ファイルへのアクセス件数が毎秒数百にも及ぶ場合は、GAC を実装するとパフォーマンスが向上します。このことはすでに立証されていますが、以下のような制限事項があります。

• デフォルトでは、GAC のルールは root ユーザ（通常は ADMIN）に適用されません。 root ユーザにルールを適用できるようにするには、seos.ini ファイルの［SEOS_syscall］セクションにある以下のトークンを設定します。

  GAC_root=1
  

  このトークンのデフォルト値は 0（ゼロ）です。 デフォルトに戻すには、トークンを 0（ゼロ）に設定するか、このトークンを削除します。

• 条件付きで保護されるファイル ルール（日付や時間帯の制限、Program Pathing など）をテーブルに含めることはできません。 GAC.init ファイルにこのようなファイル ルールを指定しても、日付や時間の制限およびその他の制限は適用されません。
• audit（ALL）属性または audit（success）属性を指定したファイル ルールを GAC.init ファイルに含めることはできません。 GAC.init ファイルにこのようなファイル ルールを指定した場合、成功したアクセスの監査は記録されません。
• フィルタ処理プロセスでは、実際の（現在の）UID（つまり、実行時のプロセスに関連付けられた UID）が使用されます。 これは、現在の UID ではなく元の UID（ユーザがログイン時に使用した UID）を CA ControlMinder で追跡する場合にループホールとなります （CA ControlMinder では、UID 使用状況の追跡を実行して、責任の所在をいっそう明確にするセキュリティを実現しています）。

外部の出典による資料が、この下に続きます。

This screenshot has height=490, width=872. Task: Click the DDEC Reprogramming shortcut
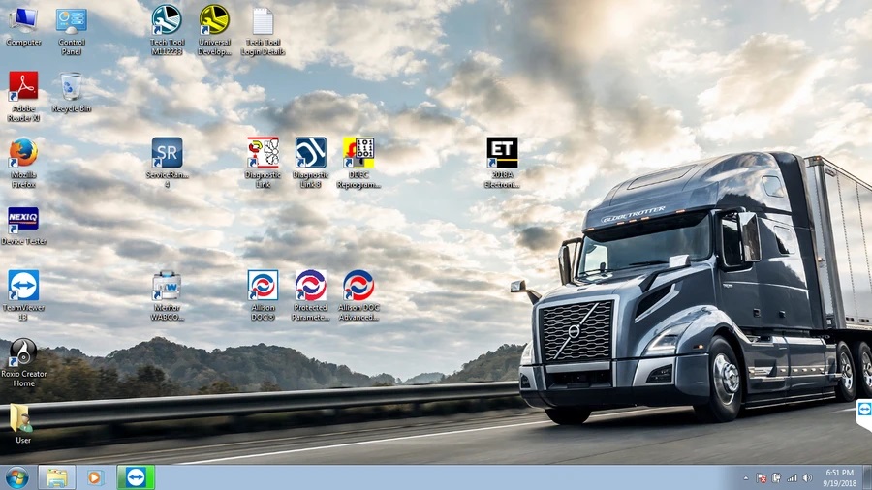(358, 153)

  ここでは例を挙げて、このループホールがどのように悪用されているかを説明します。 ユーザ Tony には、Accounts/tmp ファイルへのアクセス権がありません。 そのため Tony は、Accounts/tmp へのアクセスを許可されているユーザ Sandra の代理になります（/bin/su を使用します）。 Sandra がすでに Accounts/tmp ファイルにアクセスしている場合、このファイルは Sandra の UID と共に do-not‑call‑me テーブルに追加されています。 したがって、Sandra の UID を使用している Tony にもファイルへのアクセスが許可されます。 これは、カーネル コードに UID の履歴が保持されないためです。

  一方、Sandra がそれまでにファイルにアクセスしていない場合は、seosd を使用して通常どおりアクセス許可のチェックが行われ、Tony のファイルへのアクセスは拒否されます。 このようなループホールを防止するために、ADMIN ユーザはデータベースの SURROGATE オブジェクトを保護する必要があります。 この例の場合、ADMIN ユーザは以下のルールをデータベースに追加できます。

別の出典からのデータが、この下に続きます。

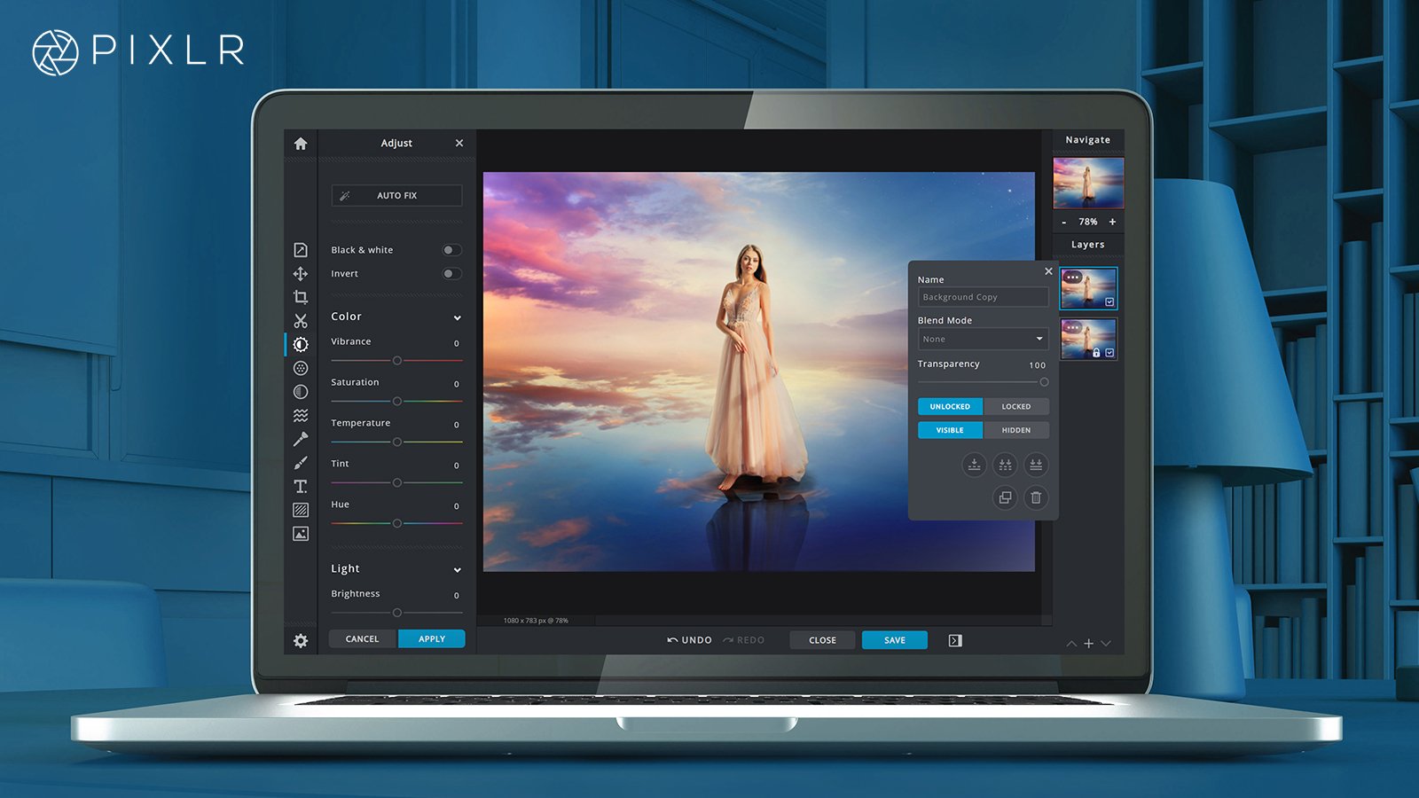Set the layer to Hidden
Image resolution: width=1419 pixels, height=798 pixels.
coord(1015,430)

  newres SURROGATE USER.Sandra default(N) owner(nobody)
  

  このコマンドを実行すると、Tony が su コマンドを使用して Sandra のアクセス権限を取得することはできなくなります。

• アクセサが root の場合、キャッシュ メカニズムは影響しません。 これは、データベースをクエリしなければ root にアクセス許可が与えられないためです。